- TRY IT: Only the lines below starting at the one that contains "The height and" and ending at the one that contains "Go to Everything" are to be reproduced, exactly and with both ends kept.

- SUPPLIED DATA:
_ _ _ _ _ _ _

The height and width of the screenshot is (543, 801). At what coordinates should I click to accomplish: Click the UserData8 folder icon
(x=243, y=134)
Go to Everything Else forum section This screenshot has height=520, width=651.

_ _ _ _ _ _ _

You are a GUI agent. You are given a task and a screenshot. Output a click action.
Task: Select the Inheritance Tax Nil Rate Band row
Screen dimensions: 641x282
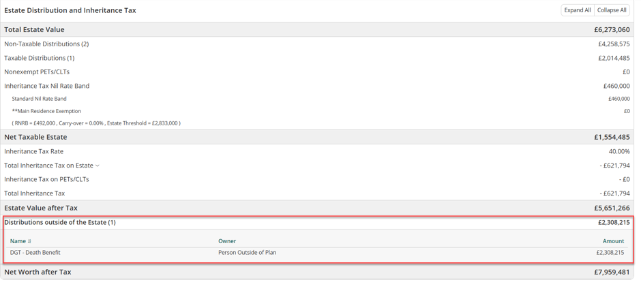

_ _ _ _ _ _ _

- ANSWER TO THE EXERCISE:
The height and width of the screenshot is (543, 801). At what coordinates should I click to accomplish: Click the UserData8 folder icon
(x=243, y=134)
Go to Everything Else forum section This screenshot has height=520, width=651.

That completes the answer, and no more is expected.